◆ **POTONGAN DOKUMEN**
Baca berita tanpa iklan. Gabung Kompas.com+

7 Temuan Baru Komnas HAM dalam Tragedi Kanjuruhan

Kompas.com - 13/10/2022, 06:04 WIB
Vitorio Mantalean,
Dani Prabowo

Tim Redaksi

JAKARTA, KOMPAS.com - Komisi Nasional Hak Asasi Manusia (Komnas HAM) menyampaikan setidaknya ada tujuh temuan atas hasil investigasi yang mereka lakukan setelah tragedi yang terjadi di Stadion Kanjuruhan, Malang, Jawa Timur, pada 1 Oktober lalu.

Pada saat menyampaikan keterangan saat konferensi pers di Kantor Komnas HAM, Rabu (12/10/2022) kemarin, mereka menegaskan bahwa tragedi yang mengakibatkan 132 orang nyawa melayang ini diakibatkan oleh tembakan gas air mata polisi ke arah suporter.

Baca juga: Komnas HAM Tegaskan Gas Air Mata Jadi Pemicu Jatuhnya Ratusan Korban Tragedi Kanjuruhan

Berikut temuan mereka yang dirangkum Kompas.com:

1. Pintu stadion terbuka

Komnas HAM mengonfirmasi bahwa seluruh pintu stadion, termasuk pintu di sisi selatan, terbuka ketika para suporter berlari tunggang-langgang untuk menyelamatkan diri setelah polisi menembak gas air mata.

Adapun pun yang terbuka hanya berukuran 1,5 x 1,8 meter atau cukup untuk dilalui dua orang, dari lebar maksimal 2,7 x 1,8 meter.

Komisioner bidang Penyelidikan dan Pemantauan Komnas HAM Choirul Anam menyebutkan, tragedi di Kanjuruhan selama ini tidak pernah terjadi, meskipun pintu terbuka dengan ukuran yang sama. 

Namun, karena adanya tembakan gas air mata polisi, para suporter berlari berhamburan dalam jumlah besar pada saat yang sama, sehingga mereka berdesakan dan kehabisan oksigen.

Baca juga: Komnas HAM: Pintu 13 Stadion Kanjuruhan Terbuka Saat Gas Air Mata Ditembakkan, tapi Kecil

2. Gas air mata ditembak pukul 22.08

Setelah laga Arema kontra Persebaya berakhir, situasi sempat kondusif. Sekalipun dalam pertandingan itu, Arema harus kalah dari tim tamu.

Para aremania yang turun ke lapangan pun hanya untuk menyemangati para pemain jagoan mereka, alih-alih berbuat rusuh.

Situasi kondusif itu berlangsung kurang lebih selama 14-20 menit, sebelum akhirnya gas air mata ditembakkan pertama kali oleh polisi pukul 22.08.59 WIB.

◆ **CATATAN DATA**
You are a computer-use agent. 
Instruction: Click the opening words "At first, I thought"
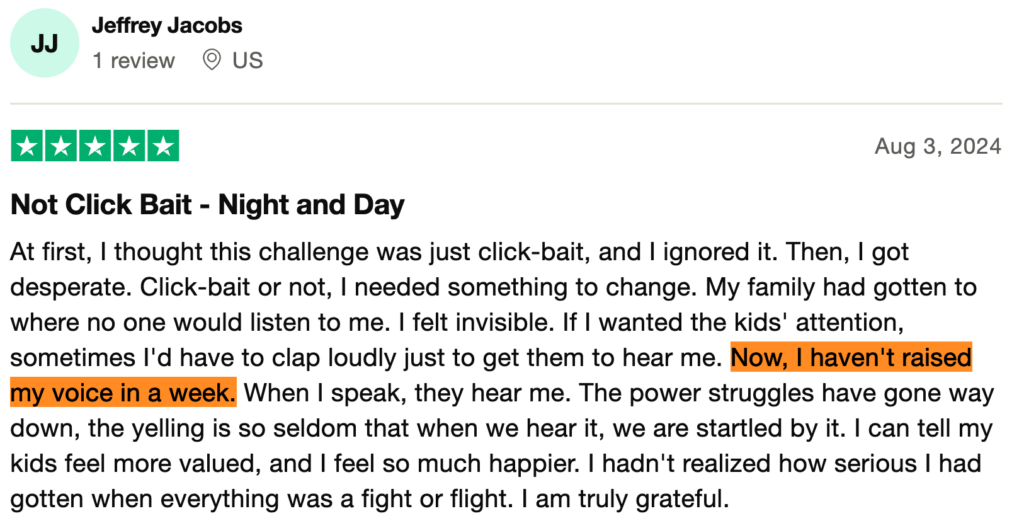97,252
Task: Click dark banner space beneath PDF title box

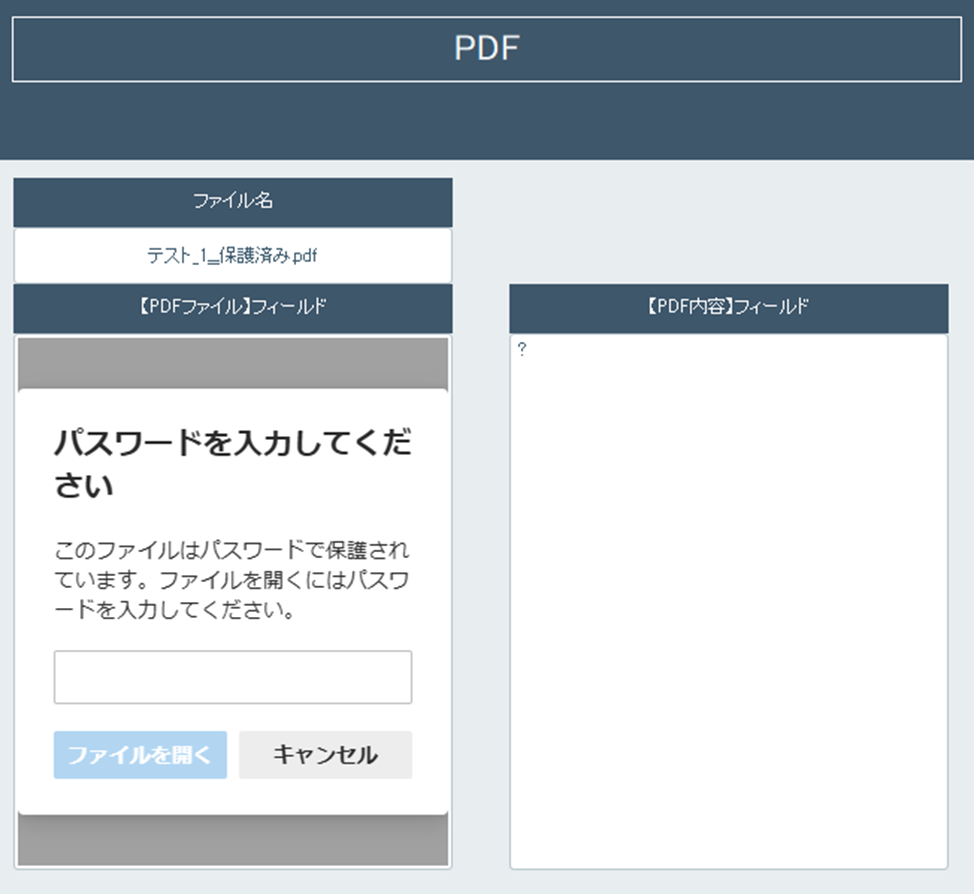Action: pos(486,120)
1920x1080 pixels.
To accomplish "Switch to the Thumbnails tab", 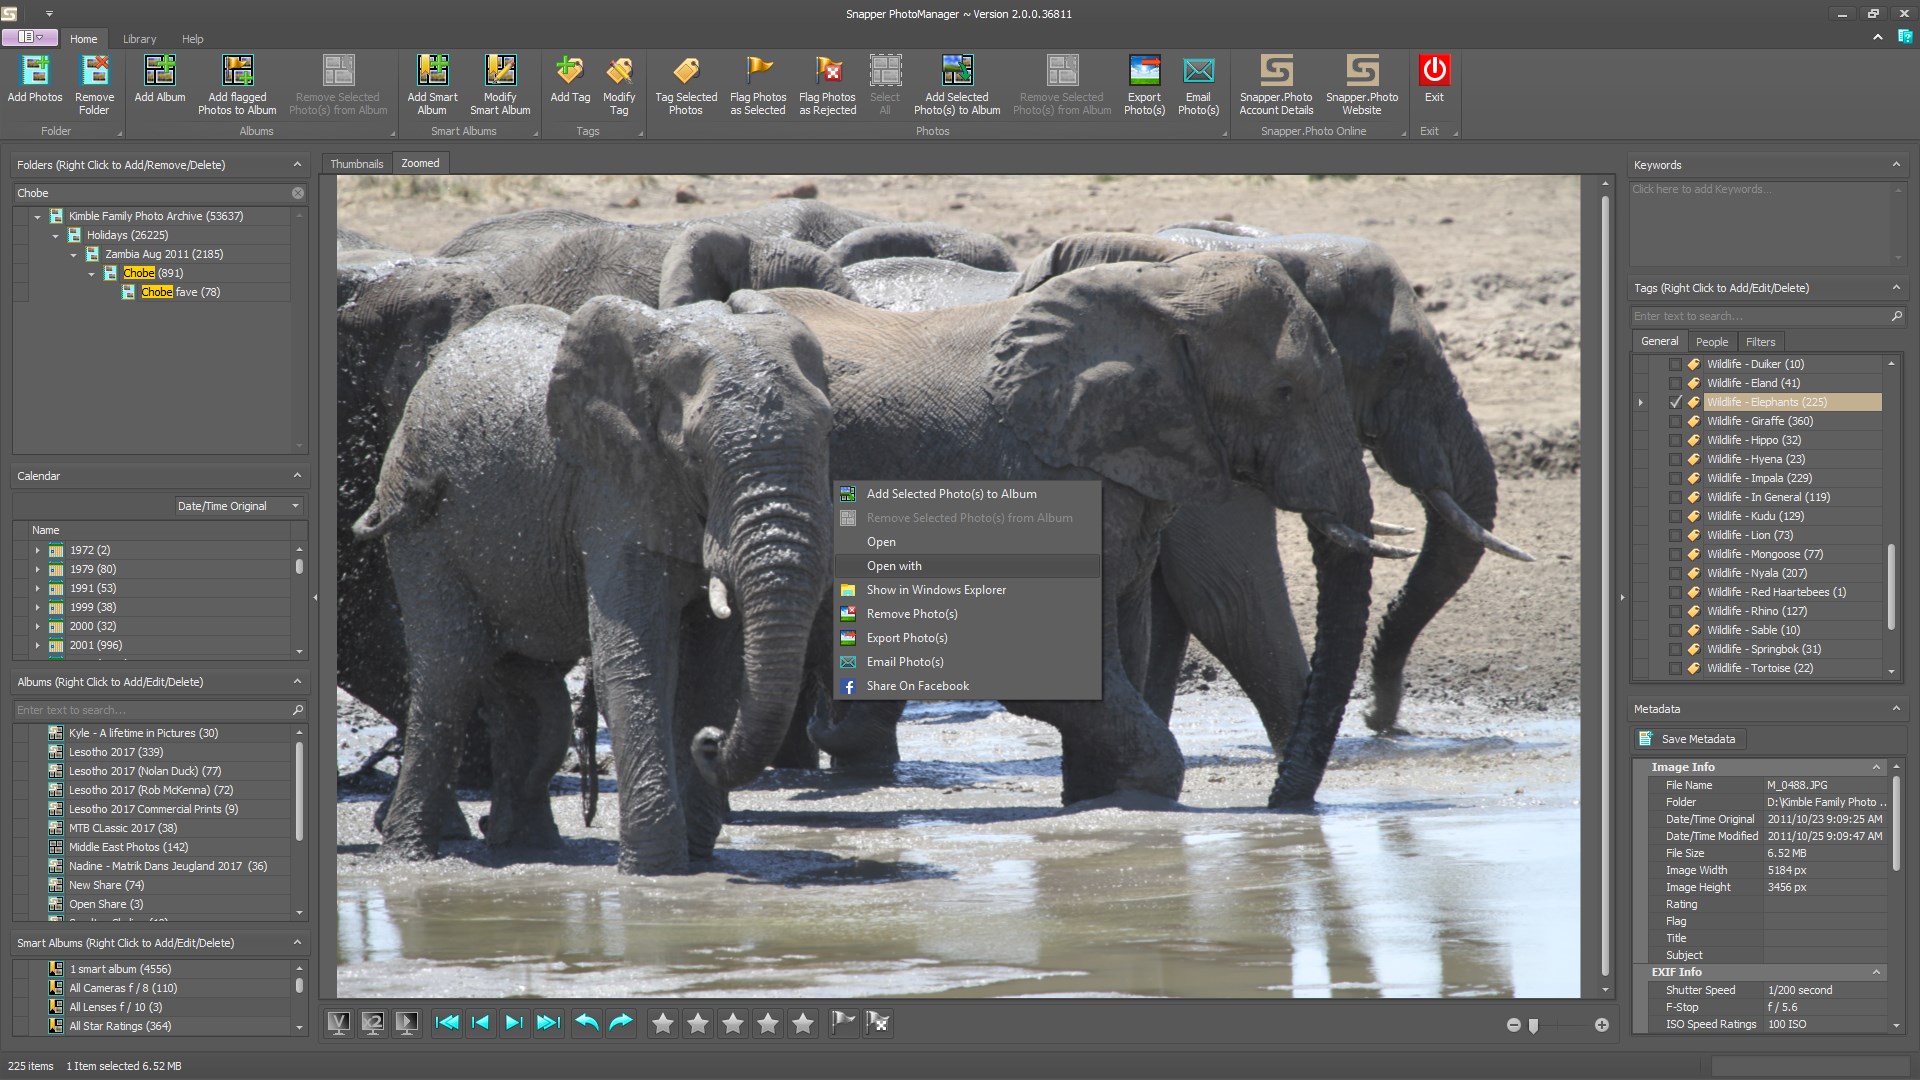I will click(x=356, y=164).
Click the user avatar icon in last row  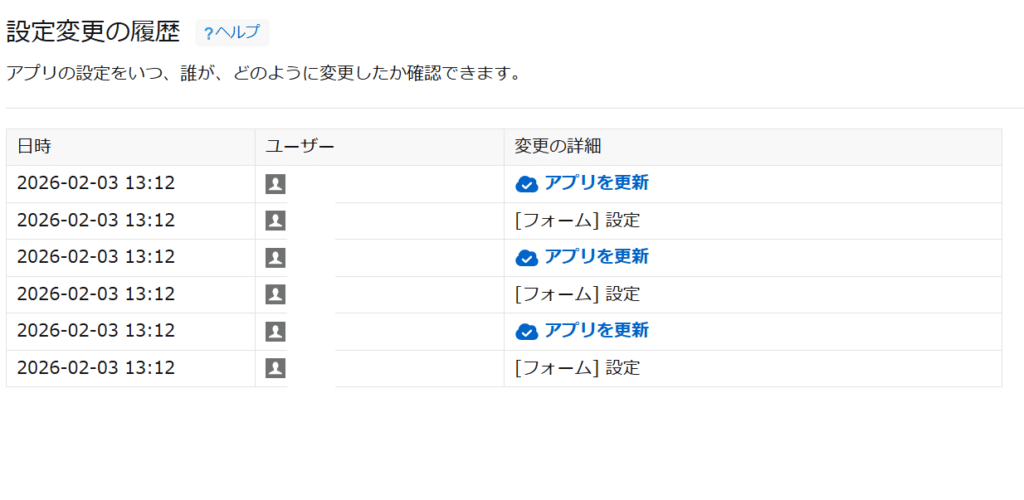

◆ **YANG AKAN DIKERJAKAN**
• a. Menurut artikel tentang tragedi Kanjuruhan, pukul berapa polisi pertama kali menembakkan gas air mata?
• b. Berdasarkan artikel tentang tragedi Kanjuruhan, jelaskan mengapa suporter berdesakan dan kehabisan oksigen meskipun seluruh pintu stadion terbuka.
• c. Tuliskan lanjutan artikel tentang tragedi Kanjuruhan mulai setelah kalimat terakhir yang ditampilkan.

◆ **SEBAGAI TANGGAPAN**
• a. Gas air mata pertama kali ditembakkan oleh polisi pada pukul 22.08.59 WIB.

• b. Tembakan gas air mata polisi membuat para suporter berlari berhamburan dalam jumlah besar pada saat yang sama. Pintu yang terbuka hanya berukuran 1,5 x 1,8 meter atau cukup untuk dilalui dua orang, sehingga mereka berdesakan dan kehabisan oksigen.

• c.
Gas air mata yang ditembakkan terdiri dari beragam jenis, dari mulai warna biru, kuning, hijau, merah, dan dilontarkan sampai ke tribun selatan yang cukup tinggi.

Anam mengaku pihaknya telah mengantongi karakteristik senjata yang dipakai polisi malam itu dan sedang menguji selongsong gas air mata yang mereka temukan ke laboratorium.

"Dengan menguji gas air mata, kita ingin melihat apa yang terkandung, zat kimia yang terkandung di sana, dan bagaimana efeknya terhadap kesehatan," kata Anam.

Baca juga: Temuan Komnas HAM: 14-20 Menit Pasca-Laga, Stadion Kanjuruhan Masih Terkendali

3. Botol miras merupakan obat sapi

Setelah kerusuhan terjadi, aparat kepolisian sempat mengklaim menemukan dua dus botol minuman yang diduga berisi minuman keras di Stadion Kanjuruhan.

Namun, dari hasil penelusuran Komnas HAM, mereka menyimpulkan bahwa botol yang diduga berisi minuman keras itu rupanya adalah obat sapi.

"Memang itu (diproduksi) semacam UMKM yang memproduksi untuk pengobatan sapi," kata Anam.

Anam mengonfirmasi bahwa botol-botol tersebut ditemukan di Stadion Kanjuruhan, tepatnya di kantor Dinas Pemuda dan Olahraga (Dispora) yang memang terletak di gedung stadion tersebut.

Menurut pihak Dispora dan pemilik produk yang disebut ditemui Komnas HAM, dua dus botol obat sapi itu memang diletakkan di sana untuk dititipkan sementara karena hendak diboyong ke Jakarta.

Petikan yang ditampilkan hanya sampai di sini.